La Barra es sinónimo de coches importados, hospedajes de lujo y lugar de fiesta de uruguayos y argentinos de buen pasar económico. Sin embargo, al paisaje estival del balneario de San Carlos se le incorporaron los hostels, opciones de alojamiento económico y juvenil, cuya irrupción se ha desarrollado con fuerza en este verano y el anterior.

Aunque la Intendencia de Maldonado contabiliza 21 de estos establecimientos en Punta del Este y La Barra, solo hay que darse la vuelta por la localidad carolina para verificar su irrupción, especialmente notables en las primeras calles al cruzar el puente ondulado, donde el promedio es de casi uno por cuadra. Los propietarios de estos albergues calculan que solo en La Barra hay entre 15 o 20.

“Son como los hongos después de la lluvia”, dice Diego Rigobert, un argentino de 51 años que lleva la mitad de su vida en Uruguay y es dueño de Backpackers Hostels, el más antiguo del balneario. La idea surgió luego de que tuviera que cerrar su fábrica de trajes de neopreno por la crisis económica y decidió apostar por un tipo de hotelería que ya había probado ser exitosa en el extranjero.

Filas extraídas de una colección
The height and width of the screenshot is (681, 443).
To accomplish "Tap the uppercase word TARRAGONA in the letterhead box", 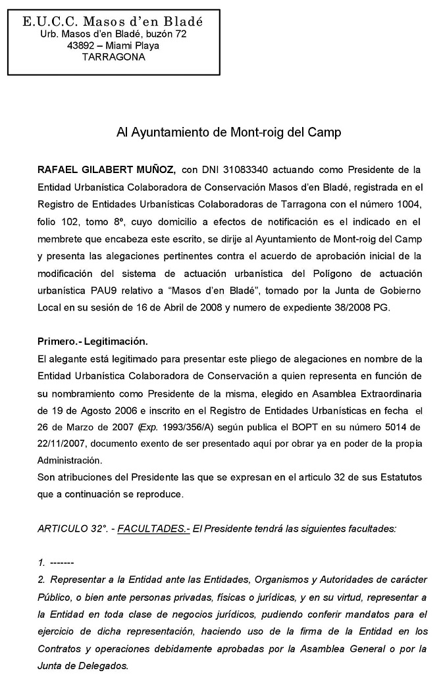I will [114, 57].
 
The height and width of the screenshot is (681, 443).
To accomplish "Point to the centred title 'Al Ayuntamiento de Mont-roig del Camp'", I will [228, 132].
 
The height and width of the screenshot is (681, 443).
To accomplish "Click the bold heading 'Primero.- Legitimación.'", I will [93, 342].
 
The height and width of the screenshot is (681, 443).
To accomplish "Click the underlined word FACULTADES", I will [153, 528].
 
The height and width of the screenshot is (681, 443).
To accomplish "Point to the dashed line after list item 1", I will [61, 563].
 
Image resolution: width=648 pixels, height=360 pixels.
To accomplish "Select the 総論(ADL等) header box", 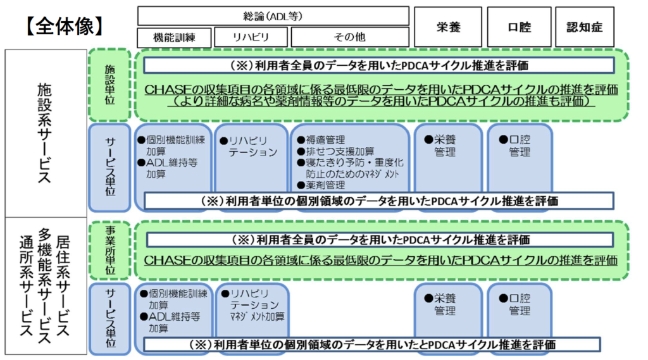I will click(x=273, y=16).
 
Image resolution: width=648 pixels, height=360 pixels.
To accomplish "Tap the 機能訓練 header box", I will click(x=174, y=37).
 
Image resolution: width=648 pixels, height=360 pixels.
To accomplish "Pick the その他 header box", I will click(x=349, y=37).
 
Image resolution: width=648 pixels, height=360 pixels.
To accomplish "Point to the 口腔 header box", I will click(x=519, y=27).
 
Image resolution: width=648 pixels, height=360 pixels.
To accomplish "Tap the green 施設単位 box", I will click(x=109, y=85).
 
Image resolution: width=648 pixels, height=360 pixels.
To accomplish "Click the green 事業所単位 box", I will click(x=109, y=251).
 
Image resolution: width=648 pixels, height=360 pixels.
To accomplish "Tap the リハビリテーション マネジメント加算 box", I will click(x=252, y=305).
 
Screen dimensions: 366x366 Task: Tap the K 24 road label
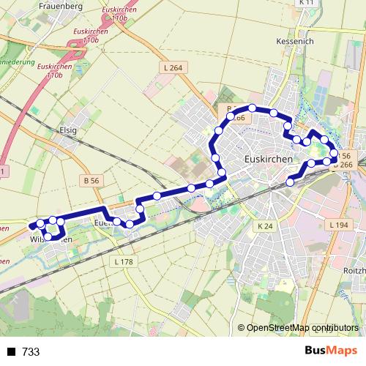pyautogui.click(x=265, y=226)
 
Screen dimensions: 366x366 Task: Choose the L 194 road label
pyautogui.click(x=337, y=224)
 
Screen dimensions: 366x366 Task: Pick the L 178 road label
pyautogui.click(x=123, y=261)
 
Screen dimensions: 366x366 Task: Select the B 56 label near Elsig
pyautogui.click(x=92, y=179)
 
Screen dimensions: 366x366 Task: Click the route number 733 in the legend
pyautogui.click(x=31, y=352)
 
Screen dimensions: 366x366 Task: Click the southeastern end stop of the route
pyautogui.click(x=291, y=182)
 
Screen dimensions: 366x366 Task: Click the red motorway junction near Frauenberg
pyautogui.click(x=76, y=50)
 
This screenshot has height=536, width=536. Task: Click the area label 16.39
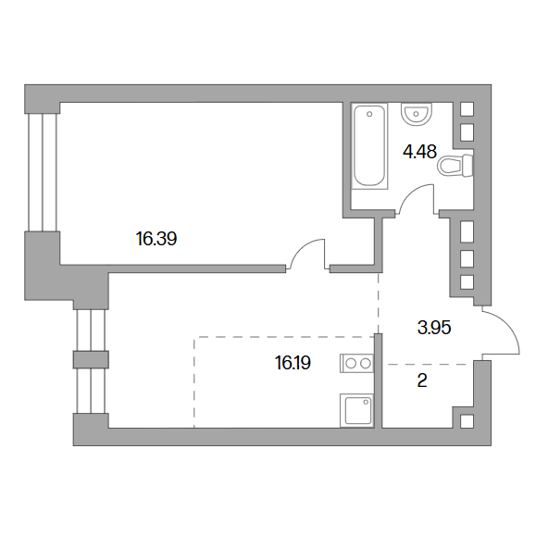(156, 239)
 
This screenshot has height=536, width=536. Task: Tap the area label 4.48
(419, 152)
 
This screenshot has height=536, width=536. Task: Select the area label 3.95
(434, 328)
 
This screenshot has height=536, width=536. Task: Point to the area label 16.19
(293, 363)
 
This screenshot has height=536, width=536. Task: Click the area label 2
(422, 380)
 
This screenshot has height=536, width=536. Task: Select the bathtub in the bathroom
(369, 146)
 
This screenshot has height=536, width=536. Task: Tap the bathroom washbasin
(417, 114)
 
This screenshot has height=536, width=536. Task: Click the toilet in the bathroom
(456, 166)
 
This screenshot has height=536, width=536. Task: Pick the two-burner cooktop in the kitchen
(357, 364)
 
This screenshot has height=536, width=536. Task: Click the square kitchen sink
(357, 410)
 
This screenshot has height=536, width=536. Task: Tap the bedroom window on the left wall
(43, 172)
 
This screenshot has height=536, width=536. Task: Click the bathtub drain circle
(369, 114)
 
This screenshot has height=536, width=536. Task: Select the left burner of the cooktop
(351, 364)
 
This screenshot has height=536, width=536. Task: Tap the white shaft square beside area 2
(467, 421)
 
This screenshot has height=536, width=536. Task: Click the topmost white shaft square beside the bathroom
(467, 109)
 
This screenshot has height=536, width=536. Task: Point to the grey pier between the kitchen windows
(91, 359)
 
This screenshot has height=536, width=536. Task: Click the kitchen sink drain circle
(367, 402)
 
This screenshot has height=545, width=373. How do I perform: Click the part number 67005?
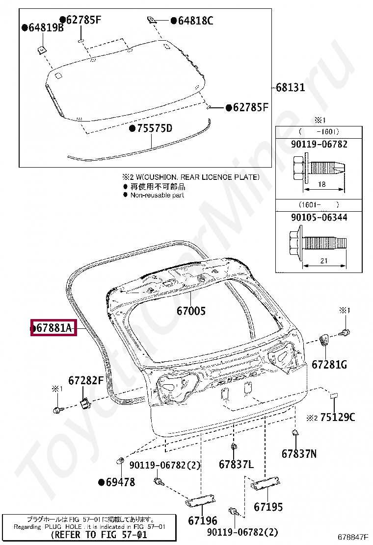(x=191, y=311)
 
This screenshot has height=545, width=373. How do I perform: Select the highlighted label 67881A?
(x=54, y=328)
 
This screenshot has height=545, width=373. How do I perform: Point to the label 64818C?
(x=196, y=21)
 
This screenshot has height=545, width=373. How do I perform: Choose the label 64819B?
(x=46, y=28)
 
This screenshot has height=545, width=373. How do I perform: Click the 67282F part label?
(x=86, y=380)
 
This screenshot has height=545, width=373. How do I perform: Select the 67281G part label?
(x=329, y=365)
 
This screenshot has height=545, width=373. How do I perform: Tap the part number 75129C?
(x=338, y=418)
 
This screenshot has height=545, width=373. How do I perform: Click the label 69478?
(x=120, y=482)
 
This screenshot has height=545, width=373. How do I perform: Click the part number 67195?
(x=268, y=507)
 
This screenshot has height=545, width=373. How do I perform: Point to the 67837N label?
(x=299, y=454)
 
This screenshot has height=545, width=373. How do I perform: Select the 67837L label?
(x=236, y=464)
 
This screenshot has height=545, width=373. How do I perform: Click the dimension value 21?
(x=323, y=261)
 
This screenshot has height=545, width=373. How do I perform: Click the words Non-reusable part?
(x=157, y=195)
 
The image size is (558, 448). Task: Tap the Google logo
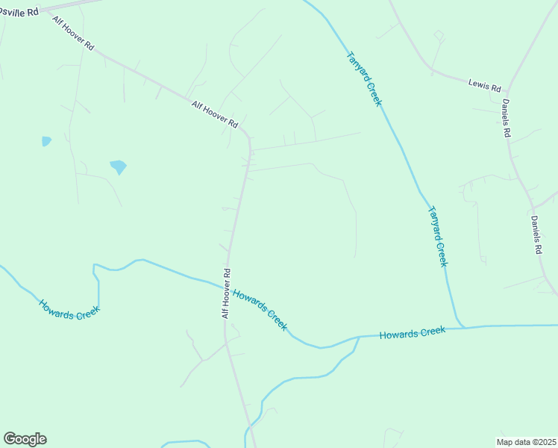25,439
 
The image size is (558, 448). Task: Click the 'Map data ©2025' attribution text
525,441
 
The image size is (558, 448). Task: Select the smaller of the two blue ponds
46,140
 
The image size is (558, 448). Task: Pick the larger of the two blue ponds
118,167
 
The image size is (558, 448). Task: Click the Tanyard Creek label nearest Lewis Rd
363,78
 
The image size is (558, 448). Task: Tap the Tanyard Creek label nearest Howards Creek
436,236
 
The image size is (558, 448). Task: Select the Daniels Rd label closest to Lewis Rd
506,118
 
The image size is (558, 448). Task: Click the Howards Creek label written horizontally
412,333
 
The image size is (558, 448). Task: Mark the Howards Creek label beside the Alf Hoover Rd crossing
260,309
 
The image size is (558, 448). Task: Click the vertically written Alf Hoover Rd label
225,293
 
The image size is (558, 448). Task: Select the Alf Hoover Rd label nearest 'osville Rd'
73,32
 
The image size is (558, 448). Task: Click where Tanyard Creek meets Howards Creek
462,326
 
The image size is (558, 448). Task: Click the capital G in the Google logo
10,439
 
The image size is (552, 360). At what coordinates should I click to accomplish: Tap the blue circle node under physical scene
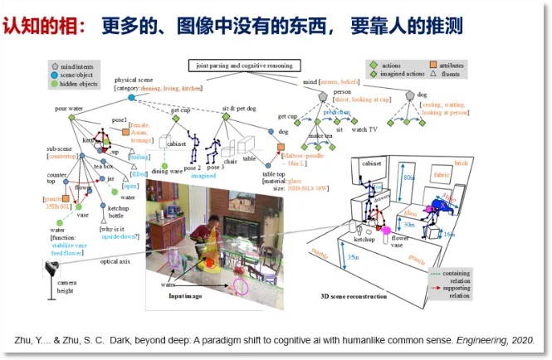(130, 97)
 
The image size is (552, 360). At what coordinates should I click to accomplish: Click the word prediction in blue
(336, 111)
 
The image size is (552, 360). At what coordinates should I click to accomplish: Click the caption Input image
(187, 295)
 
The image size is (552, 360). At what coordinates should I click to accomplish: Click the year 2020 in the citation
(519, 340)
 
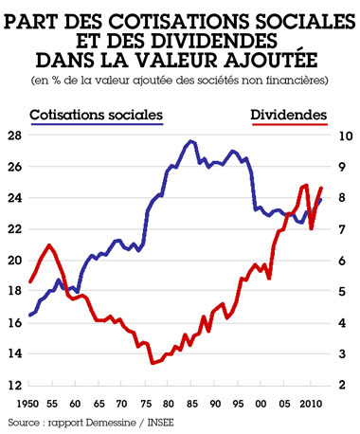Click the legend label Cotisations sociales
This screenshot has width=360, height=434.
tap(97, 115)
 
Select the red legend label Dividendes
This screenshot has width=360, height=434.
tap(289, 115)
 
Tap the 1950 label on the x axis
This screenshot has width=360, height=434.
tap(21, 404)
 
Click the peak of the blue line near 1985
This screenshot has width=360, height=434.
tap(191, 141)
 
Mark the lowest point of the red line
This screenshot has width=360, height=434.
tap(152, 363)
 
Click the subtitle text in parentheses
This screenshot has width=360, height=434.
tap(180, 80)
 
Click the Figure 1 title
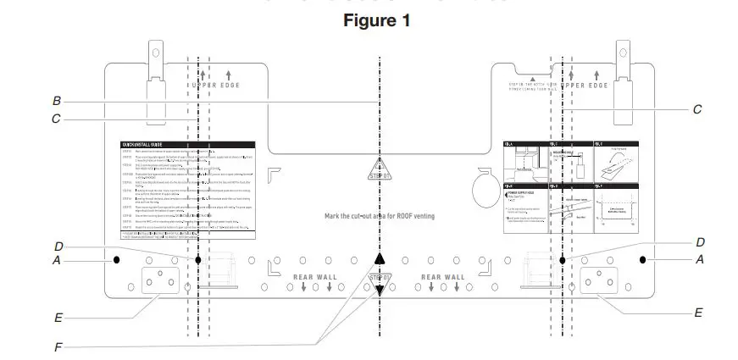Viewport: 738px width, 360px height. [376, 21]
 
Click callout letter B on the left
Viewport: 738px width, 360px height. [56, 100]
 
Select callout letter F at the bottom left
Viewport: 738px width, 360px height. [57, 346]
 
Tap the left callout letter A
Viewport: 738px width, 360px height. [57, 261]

## INSTRUCCIONES DE TRABAJO
1. Según el fragmento sobre los hostels de La Barra, ¿qué tuvo que cerrar Diego Rigobert antes de dedicarse a este negocio?
2. Sigue escribiendo el fragmento sobre los hostels de La Barra desde donde termina.

## RESPUESTAS
1. Su fábrica de trajes de neopreno, por la crisis económica.

2.
Los hostels son albergues frecuentados, en general, por jóvenes de entre 20 y 30 años que se caracterizan por tener habitaciones y baños compartidos, espacios de uso común, y por facilitar la interacción entre sus huéspedes. Cuando abrió Backpackers Hostels solo había cuatro entre La Barra, Punta del Este y Manantiales. Hoy, Rigobert calcula que la oferta creció 100% en la zona.

La profusión de estos albergues preocupa al empresario, quien cree que va a suceder lo mismo que con los videoclubs. El argentino está considerando en convertir su alojamiento en un albergue ante la creciente competencia y decidió reducir las tarifas en US$ 10 respecto al año anterior. La situación del país vecino afecta mucho a estos establecimientos, pues los argentinos quieren utilizar la tarjeta de crédito y los hostels no suelen aceptarla porque les resulta muy costoso.

Después de los prometedores días de fin de año en los que los hostels de La Barra se llenaron, hoy la mayoría solo cubren su capacidad en un 50% o incluso menos. El exceso de oferta y la baja del turismo que se registró en la primera semana de enero llevaron a que descendieran los precios en la segunda. Las tarifas en la actualidad rondan entre los US$ 25 y los US$ 50 para habitaciones compartidas.

Camilo Rousserie es un joven de 26 años de Montevideo, que junto a sus dos hermanos menores y un amigo decidieron convertir la casa de su abuela en el hostel La Negrita, aprovechando la amplitud de la propiedad y su ubicación, a tres cuadras de la playa. Abrieron el 25 de diciembre y aunque van aprendiendo sobre la marcha, cuentan con el apoyo de su grupo de amigos, que colaboran en tareas varias, desde pintar el techo, trabajar en el bar o dar clases de surf a los huéspedes.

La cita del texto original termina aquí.